■ **THE EXERCISE**: Render every line of the records below as a JSON list of strings, one string per line, omitting blank lines.

■ **RECORDS PROVIDED**:

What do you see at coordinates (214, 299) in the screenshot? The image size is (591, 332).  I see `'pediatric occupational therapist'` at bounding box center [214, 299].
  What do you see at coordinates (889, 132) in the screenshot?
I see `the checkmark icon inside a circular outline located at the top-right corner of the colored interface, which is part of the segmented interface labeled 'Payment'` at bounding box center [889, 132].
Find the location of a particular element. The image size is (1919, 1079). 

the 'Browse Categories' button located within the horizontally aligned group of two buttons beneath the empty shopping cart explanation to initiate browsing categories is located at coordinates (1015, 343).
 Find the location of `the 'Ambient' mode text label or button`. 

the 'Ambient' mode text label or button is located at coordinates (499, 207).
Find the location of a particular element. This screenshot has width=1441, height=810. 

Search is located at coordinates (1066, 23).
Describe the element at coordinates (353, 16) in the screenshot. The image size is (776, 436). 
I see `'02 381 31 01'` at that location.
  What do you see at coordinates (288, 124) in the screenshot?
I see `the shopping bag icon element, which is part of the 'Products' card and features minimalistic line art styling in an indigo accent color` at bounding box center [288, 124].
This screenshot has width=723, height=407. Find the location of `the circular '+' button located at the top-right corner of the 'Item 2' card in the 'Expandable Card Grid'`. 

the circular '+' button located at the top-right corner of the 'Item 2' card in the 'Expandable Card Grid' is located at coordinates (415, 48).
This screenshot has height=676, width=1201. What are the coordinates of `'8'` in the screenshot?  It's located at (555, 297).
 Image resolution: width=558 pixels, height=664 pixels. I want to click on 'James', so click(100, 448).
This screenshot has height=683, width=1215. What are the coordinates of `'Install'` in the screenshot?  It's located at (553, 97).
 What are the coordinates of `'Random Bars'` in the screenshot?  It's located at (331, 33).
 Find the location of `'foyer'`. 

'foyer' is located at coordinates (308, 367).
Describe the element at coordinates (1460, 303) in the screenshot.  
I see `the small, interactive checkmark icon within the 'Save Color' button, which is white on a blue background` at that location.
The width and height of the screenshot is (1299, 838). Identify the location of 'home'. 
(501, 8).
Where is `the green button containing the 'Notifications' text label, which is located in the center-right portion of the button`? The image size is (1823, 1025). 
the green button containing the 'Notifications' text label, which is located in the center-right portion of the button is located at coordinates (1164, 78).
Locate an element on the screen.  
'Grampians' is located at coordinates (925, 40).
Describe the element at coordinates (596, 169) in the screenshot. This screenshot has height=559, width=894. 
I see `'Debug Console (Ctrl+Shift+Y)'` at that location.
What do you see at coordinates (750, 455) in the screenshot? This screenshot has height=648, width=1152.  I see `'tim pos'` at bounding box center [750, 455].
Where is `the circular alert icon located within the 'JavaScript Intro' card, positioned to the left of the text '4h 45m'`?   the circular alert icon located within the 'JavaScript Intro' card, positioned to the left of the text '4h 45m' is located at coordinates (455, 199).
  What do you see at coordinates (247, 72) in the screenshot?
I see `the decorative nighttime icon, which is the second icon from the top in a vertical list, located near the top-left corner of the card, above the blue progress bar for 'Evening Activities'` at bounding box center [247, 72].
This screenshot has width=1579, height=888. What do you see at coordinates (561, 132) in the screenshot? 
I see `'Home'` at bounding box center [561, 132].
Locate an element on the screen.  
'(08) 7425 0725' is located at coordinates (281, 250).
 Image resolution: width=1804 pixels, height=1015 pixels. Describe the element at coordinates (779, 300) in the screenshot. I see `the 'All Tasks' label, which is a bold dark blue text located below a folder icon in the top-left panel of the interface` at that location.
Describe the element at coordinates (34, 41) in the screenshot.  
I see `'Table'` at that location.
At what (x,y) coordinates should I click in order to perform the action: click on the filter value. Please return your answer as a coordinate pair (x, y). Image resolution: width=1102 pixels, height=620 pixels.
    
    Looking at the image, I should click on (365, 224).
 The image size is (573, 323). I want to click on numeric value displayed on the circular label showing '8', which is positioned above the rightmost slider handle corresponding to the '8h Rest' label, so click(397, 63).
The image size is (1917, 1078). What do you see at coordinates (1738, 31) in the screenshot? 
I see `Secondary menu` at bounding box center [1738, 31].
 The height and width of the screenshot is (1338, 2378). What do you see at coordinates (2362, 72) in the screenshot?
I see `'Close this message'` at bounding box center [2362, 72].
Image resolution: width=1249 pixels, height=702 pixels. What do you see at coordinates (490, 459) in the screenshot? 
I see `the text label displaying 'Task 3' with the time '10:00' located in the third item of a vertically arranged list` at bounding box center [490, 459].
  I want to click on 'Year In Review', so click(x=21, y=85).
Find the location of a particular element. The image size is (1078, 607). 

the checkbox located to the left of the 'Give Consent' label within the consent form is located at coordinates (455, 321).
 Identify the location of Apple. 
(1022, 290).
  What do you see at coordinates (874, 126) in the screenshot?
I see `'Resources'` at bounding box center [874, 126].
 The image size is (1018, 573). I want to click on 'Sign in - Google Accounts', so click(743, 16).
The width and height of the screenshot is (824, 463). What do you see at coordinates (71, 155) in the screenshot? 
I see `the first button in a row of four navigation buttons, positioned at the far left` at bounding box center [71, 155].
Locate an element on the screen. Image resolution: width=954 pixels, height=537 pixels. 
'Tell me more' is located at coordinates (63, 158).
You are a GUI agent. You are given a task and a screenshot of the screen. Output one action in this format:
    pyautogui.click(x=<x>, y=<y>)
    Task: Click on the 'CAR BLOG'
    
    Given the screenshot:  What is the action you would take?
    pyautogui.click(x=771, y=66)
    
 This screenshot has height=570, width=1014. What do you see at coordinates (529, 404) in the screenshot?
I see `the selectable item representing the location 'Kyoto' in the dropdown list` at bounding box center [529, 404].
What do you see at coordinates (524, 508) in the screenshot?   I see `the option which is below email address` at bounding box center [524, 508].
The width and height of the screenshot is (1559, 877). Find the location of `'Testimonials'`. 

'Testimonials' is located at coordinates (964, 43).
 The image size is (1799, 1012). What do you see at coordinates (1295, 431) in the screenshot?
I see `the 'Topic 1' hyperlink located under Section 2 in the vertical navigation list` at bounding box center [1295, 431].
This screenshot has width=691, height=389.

■ **THE COMPLETED TASK**:
[
  "What do you see at coordinates (214, 299) in the screenshot? The image size is (591, 332).  I see `'pediatric occupational therapist'` at bounding box center [214, 299].",
  "  What do you see at coordinates (889, 132) in the screenshot?",
  "I see `the checkmark icon inside a circular outline located at the top-right corner of the colored interface, which is part of the segmented interface labeled 'Payment'` at bounding box center [889, 132].",
  "Find the location of a particular element. The image size is (1919, 1079). ",
  "the 'Browse Categories' button located within the horizontally aligned group of two buttons beneath the empty shopping cart explanation to initiate browsing categories is located at coordinates (1015, 343).",
  " Find the location of `the 'Ambient' mode text label or button`. ",
  "the 'Ambient' mode text label or button is located at coordinates (499, 207).",
  "Find the location of a particular element. This screenshot has width=1441, height=810. ",
  "Search is located at coordinates (1066, 23).",
  "Describe the element at coordinates (353, 16) in the screenshot. The image size is (776, 436). ",
  "I see `'02 381 31 01'` at that location.",
  "  What do you see at coordinates (288, 124) in the screenshot?",
  "I see `the shopping bag icon element, which is part of the 'Products' card and features minimalistic line art styling in an indigo accent color` at bounding box center [288, 124].",
  "This screenshot has width=723, height=407. Find the location of `the circular '+' button located at the top-right corner of the 'Item 2' card in the 'Expandable Card Grid'`. ",
  "the circular '+' button located at the top-right corner of the 'Item 2' card in the 'Expandable Card Grid' is located at coordinates (415, 48).",
  "This screenshot has height=676, width=1201. What are the coordinates of `'8'` in the screenshot?  It's located at (555, 297).",
  " Image resolution: width=558 pixels, height=664 pixels. I want to click on 'James', so click(100, 448).",
  "This screenshot has height=683, width=1215. What are the coordinates of `'Install'` in the screenshot?  It's located at (553, 97).",
  " What are the coordinates of `'Random Bars'` in the screenshot?  It's located at (331, 33).",
  " Find the location of `'foyer'`. ",
  "'foyer' is located at coordinates (308, 367).",
  "Describe the element at coordinates (1460, 303) in the screenshot.  ",
  "I see `the small, interactive checkmark icon within the 'Save Color' button, which is white on a blue background` at that location.",
  "The width and height of the screenshot is (1299, 838). Identify the location of 'home'. ",
  "(501, 8).",
  "Where is `the green button containing the 'Notifications' text label, which is located in the center-right portion of the button`? The image size is (1823, 1025). ",
  "the green button containing the 'Notifications' text label, which is located in the center-right portion of the button is located at coordinates (1164, 78).",
  "Locate an element on the screen.  ",
  "'Grampians' is located at coordinates (925, 40).",
  "Describe the element at coordinates (596, 169) in the screenshot. This screenshot has height=559, width=894. ",
  "I see `'Debug Console (Ctrl+Shift+Y)'` at that location.",
  "What do you see at coordinates (750, 455) in the screenshot? This screenshot has height=648, width=1152.  I see `'tim pos'` at bounding box center [750, 455].",
  "Where is `the circular alert icon located within the 'JavaScript Intro' card, positioned to the left of the text '4h 45m'`?   the circular alert icon located within the 'JavaScript Intro' card, positioned to the left of the text '4h 45m' is located at coordinates (455, 199).",
  "  What do you see at coordinates (247, 72) in the screenshot?",
  "I see `the decorative nighttime icon, which is the second icon from the top in a vertical list, located near the top-left corner of the card, above the blue progress bar for 'Evening Activities'` at bounding box center [247, 72].",
  "This screenshot has width=1579, height=888. What do you see at coordinates (561, 132) in the screenshot? ",
  "I see `'Home'` at bounding box center [561, 132].",
  "Locate an element on the screen.  ",
  "'(08) 7425 0725' is located at coordinates (281, 250).",
  " Image resolution: width=1804 pixels, height=1015 pixels. Describe the element at coordinates (779, 300) in the screenshot. I see `the 'All Tasks' label, which is a bold dark blue text located below a folder icon in the top-left panel of the interface` at that location.",
  "Describe the element at coordinates (34, 41) in the screenshot.  ",
  "I see `'Table'` at that location.",
  "At what (x,y) coordinates should I click in order to perform the action: click on the filter value. Please return your answer as a coordinate pair (x, y). Image resolution: width=1102 pixels, height=620 pixels.",
  "    Looking at the image, I should click on (365, 224).",
  " The image size is (573, 323). I want to click on numeric value displayed on the circular label showing '8', which is positioned above the rightmost slider handle corresponding to the '8h Rest' label, so click(397, 63).",
  "The image size is (1917, 1078). What do you see at coordinates (1738, 31) in the screenshot? ",
  "I see `Secondary menu` at bounding box center [1738, 31].",
  " The height and width of the screenshot is (1338, 2378). What do you see at coordinates (2362, 72) in the screenshot?",
  "I see `'Close this message'` at bounding box center [2362, 72].",
  "Image resolution: width=1249 pixels, height=702 pixels. What do you see at coordinates (490, 459) in the screenshot? ",
  "I see `the text label displaying 'Task 3' with the time '10:00' located in the third item of a vertically arranged list` at bounding box center [490, 459].",
  "  I want to click on 'Year In Review', so click(x=21, y=85).",
  "Find the location of a particular element. The image size is (1078, 607). ",
  "the checkbox located to the left of the 'Give Consent' label within the consent form is located at coordinates (455, 321).",
  " Identify the location of Apple. ",
  "(1022, 290).",
  "  What do you see at coordinates (874, 126) in the screenshot?",
  "I see `'Resources'` at bounding box center [874, 126].",
  " The image size is (1018, 573). I want to click on 'Sign in - Google Accounts', so click(743, 16).",
  "The width and height of the screenshot is (824, 463). What do you see at coordinates (71, 155) in the screenshot? ",
  "I see `the first button in a row of four navigation buttons, positioned at the far left` at bounding box center [71, 155].",
  "Locate an element on the screen. Image resolution: width=954 pixels, height=537 pixels. ",
  "'Tell me more' is located at coordinates (63, 158).",
  "You are a GUI agent. You are given a task and a screenshot of the screen. Output one action in this format:",
  "    pyautogui.click(x=<x>, y=<y>)",
  "    Task: Click on the 'CAR BLOG'",
  "    Given the screenshot:  What is the action you would take?",
  "    pyautogui.click(x=771, y=66)",
  " This screenshot has height=570, width=1014. What do you see at coordinates (529, 404) in the screenshot?",
  "I see `the selectable item representing the location 'Kyoto' in the dropdown list` at bounding box center [529, 404].",
  "What do you see at coordinates (524, 508) in the screenshot?   I see `the option which is below email address` at bounding box center [524, 508].",
  "The width and height of the screenshot is (1559, 877). Find the location of `'Testimonials'`. ",
  "'Testimonials' is located at coordinates (964, 43).",
  " The image size is (1799, 1012). What do you see at coordinates (1295, 431) in the screenshot?",
  "I see `the 'Topic 1' hyperlink located under Section 2 in the vertical navigation list` at bounding box center [1295, 431].",
  "This screenshot has width=691, height=389."
]